WORK TO DO>
• a. In the post on NIR, write out the stretch from "Most of the" through "talking about SSA." again, switching "NIR" to "the new IR".
• b. According to the post on NIR, why were many optimizations added to the i965 back-end compilers? Answer in one to three sentences.
• c. Continue the post on NIR from where it stops.

PASSAGE TO READ>

>> START

NIR (pronounced “ner”) is a new IR (internal representation) for the Mesa shader compiler that will sit between the old IR (GLSL IR) and back-end compilers. The primary purpose of NIR is to be more efficient for doing optimizations and generate better code for the back-ends. We have a lot of optimizations in implemented GLSL IR right now. However, they still generate fairly bad code primarily because its tree-based structure makes writing good optimizations difficult. For this reason, we have implemented a lot of optimizations in the i965 back-end compilers just to fix up the code we get from GLSL IR. The “proper fix” to this is to implement a better high-level IR; enter NIR.
Most of the initial work on NIR including setting up common data structures, helper methods, and a few basic passes was done over the summer by our intern, Connor Abbot. Connor did a fantastic job, but there is still a lot left to be done. I’ve spent the last two months trying to fill in the pieces that we need in order to get NIR off the ground. At this point, we’re at zero piglit regressions and the shader-db numbers aren’t terrible.
A few key points about NIR:
It’s worth spending a minute or two talking about SSA.
Non-SSA form:
int a;
if (foo) {
a = 1;
} else {
a = bar();
}
return a;
SSA form:
if (foo) {
a_1 = 1;
} else {
a_2 = bar();
}
a_3 = phi(a_1, a_2);
return a_3;
Non-SSA form:
int a;
while (foo) {
a = bar();
}
return a;
SSA form:
a_1 = ssa_undef;
while (foo) {
a_2 = bar();
}
a_3 = phi(a_1, a_2);
return a_3;
When writing optimizations you frequently want to ask the question, “At point P in the program, what value is stored in variable X?” This question is hard to answer because it involves asking a lot of subquestions:
We also want to ask the question “When is the result of instruction I used?” If the result of I is assigned to X, there are again, a lot of subquestions:
SSA for makes all of these questions much simpler because each value is only assigned once and you can go directly from the assignment of a value to the instruction that assigned it.
The variable a
is always defined in the example below.
Think about how you would figure that out with the program in the form
given.
int a;
do {
if (foo) {
a = 5;
break;
}
if (bar)
continue;
a = 6;
} while (!done);
return a;
In SSA form, this is trivial because we can trace the SSA definitions and see that we never hit an undef:
a_1 ssa_undef;
loop {
if (foo) {
a_2 = 5;
break;
}
if (bar)
continue; /* Goes to the if at the end */
a_3 = 6;
if (done)

>> END

RECORDS PROVIDED>
>> START

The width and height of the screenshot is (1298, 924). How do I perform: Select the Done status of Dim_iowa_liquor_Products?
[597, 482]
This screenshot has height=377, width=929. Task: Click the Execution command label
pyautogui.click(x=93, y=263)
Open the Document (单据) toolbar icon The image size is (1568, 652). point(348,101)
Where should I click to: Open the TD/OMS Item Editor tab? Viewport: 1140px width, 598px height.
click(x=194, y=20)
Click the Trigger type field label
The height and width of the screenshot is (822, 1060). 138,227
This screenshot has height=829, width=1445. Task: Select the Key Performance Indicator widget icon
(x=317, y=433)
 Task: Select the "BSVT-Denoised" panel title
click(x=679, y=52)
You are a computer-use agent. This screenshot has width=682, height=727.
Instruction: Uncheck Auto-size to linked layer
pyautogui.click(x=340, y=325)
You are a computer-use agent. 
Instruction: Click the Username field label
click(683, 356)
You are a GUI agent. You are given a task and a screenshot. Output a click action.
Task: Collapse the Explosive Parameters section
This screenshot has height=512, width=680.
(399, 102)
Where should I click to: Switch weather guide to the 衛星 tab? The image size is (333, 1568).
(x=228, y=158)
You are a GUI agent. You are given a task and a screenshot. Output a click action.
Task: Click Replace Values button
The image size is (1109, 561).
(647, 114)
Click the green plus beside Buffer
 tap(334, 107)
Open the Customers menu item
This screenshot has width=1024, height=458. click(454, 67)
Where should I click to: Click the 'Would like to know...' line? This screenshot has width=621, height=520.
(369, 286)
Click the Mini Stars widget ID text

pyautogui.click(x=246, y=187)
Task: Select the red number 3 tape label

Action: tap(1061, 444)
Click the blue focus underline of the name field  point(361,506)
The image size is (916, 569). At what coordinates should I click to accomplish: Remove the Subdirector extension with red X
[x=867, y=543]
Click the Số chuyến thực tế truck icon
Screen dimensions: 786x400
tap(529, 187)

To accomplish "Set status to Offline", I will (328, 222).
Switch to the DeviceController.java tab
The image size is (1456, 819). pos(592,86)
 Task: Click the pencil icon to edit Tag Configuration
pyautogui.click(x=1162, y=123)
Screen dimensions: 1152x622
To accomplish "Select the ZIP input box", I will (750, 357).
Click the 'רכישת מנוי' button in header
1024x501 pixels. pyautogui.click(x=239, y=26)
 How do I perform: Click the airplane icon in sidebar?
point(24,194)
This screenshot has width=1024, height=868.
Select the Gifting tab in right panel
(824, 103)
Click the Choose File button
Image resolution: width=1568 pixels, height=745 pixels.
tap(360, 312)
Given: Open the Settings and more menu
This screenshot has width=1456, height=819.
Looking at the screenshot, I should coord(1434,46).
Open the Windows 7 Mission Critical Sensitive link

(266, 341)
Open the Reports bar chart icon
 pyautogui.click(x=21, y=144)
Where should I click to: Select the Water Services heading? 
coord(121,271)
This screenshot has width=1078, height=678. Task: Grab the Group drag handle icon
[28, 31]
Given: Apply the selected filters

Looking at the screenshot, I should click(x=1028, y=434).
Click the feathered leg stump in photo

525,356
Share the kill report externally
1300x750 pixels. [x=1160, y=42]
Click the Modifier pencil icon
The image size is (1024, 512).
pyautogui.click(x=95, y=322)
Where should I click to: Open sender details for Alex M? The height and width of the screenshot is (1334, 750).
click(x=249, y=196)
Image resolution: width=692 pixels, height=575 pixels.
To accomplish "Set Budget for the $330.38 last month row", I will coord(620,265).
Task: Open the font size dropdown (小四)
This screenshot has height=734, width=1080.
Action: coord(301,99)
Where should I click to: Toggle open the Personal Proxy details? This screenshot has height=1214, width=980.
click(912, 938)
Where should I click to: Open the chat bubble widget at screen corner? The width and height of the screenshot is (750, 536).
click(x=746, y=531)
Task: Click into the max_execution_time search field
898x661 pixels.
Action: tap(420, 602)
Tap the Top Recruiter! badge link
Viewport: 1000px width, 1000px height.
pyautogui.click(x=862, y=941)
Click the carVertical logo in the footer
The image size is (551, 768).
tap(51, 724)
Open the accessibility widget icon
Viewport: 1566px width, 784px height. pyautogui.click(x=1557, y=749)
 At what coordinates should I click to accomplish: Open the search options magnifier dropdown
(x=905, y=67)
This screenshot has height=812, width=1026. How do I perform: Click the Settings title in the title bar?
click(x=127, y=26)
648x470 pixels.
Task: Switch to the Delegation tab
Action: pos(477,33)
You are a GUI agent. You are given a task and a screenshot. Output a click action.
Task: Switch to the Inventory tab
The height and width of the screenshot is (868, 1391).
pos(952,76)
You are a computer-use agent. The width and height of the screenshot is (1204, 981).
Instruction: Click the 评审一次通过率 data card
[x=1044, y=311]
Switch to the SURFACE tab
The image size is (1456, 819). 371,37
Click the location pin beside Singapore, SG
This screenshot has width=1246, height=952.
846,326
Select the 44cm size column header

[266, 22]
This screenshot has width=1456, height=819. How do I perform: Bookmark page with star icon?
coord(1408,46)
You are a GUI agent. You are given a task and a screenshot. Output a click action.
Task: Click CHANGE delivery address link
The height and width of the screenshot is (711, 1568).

>> END

FINAL RESULTS>
• a.
Most of the initial work on the new IR including setting up common data structures, helper methods, and a few basic passes was done over the summer by our intern, Connor Abbot. Connor did a fantastic job, but there is still a lot left to be done. I’ve spent the last two months trying to fill in the pieces that we need in order to get the new IR off the ground. At this point, we’re at zero piglit regressions and the shader-db numbers aren’t terrible.
A few key points about the new IR:
It’s worth spending a minute or two talking about SSA.

• b. They were added to fix up the code coming from GLSL IR. That code is fairly bad even with its optimizations, mainly because GLSL IR's tree-based structure makes good optimizations hard to write.

• c.
break;
}
a_4 = phi(a_2, a_3, a_1);
return a_3;
By putting a program into SSA form, we effectively move all of the control-flow analysis of variable definitions into the into-SSA pass and we can stop thinking about it in every optimization. We also have a pass to put it back into a regular non-SSA form before we hand it to the back-end compiler.
All of the basic data structures in NIR are typedef’d C structs:
typedef struct {
/* stuff */
} nir_foo;
Inheritance is done in the usual C way with structure inclusion. If a structure has subtypes, it has a type enum and each child type includes its parent type as a field. For each subtype, a casting function is created using the NIR_DEFINE_CAST macro for casting from parent to child.
typedef enum {
nir_foo_type_bar,
/* Other types */
} nir_foo_type;
typedef struct {
nir_foo_type foo_type;
/* stuff */
} nir_foo;
typedef struct {
nir_foo foo;
/* stuff */
} nir_foo_bar;
/* NIR_DEFINE_CAST(nir_foo_as_bar, nir_foo, nir_foo_bar, foo) */
static inline nir_foo_bar *
nir_foo_as_bar(nir_foo *parent)
{
return exec_node_data(nir_foo_bar, parent, foo);
}
Note that the casting function does not first check if
parent
is, in fact, a nir_foo_bar
before
casting. This could be changed easily enough if we want “dynamic cast”
behavior. Up to this point, it hasn’t been too much of a problem.
What follows is a (mostly complete) list of the core NIR data-structures with subtypes listed in sub-bullets.
nir_variable
: Represents a GLSL variable. Mostly a
copy-and-paste of ir_variable
nir_deref
: Represents a dereference chain for a
variable. The nir_deref
objects form a singly linked list
starting at the variable itself and working its way down the chain of
structure and array dereferences.
nir_deref_var
: A variable dereference
nir_deref_array
: A dereference of an array. An array
dereference can be one of: “direct”, “indirect”, or “wildcard”. A
“wildcard” dereference refers to the every element of the array at the
same time and is only allowed in nir_intrinsic_copy_var
instructions.
nir_deref_struct
: A dereference of an element of a
structure. The element to be dereferenced is denoted by its index in the
structure.
nir_register
: Non-SSA temporary storage. Registers
can be written to multiple times and with write-masks.
nir_ssa_def
: An SSA definition. This contains a
pointer to the nir_instr
that defines the value for easy
crawling of expression trees.
nir_src
: A source value for an instruction. Can be a
register (with a potentially indirect offset) or an SSA definition.
nir_alu_src
: A source for an ALU instruction. ALU
sources have source modifiers and swizzles in addition to the regular
nir_src
.nir_dest
: An instruction destination. Can be a
register (with a potentially indirect offset) or an SSA definition. In
the case of an SSA definition, the nir_ssa_def
is actually
embedded in the nir_dest
.
nir_alu_dest
: The destination of an ALU instruction.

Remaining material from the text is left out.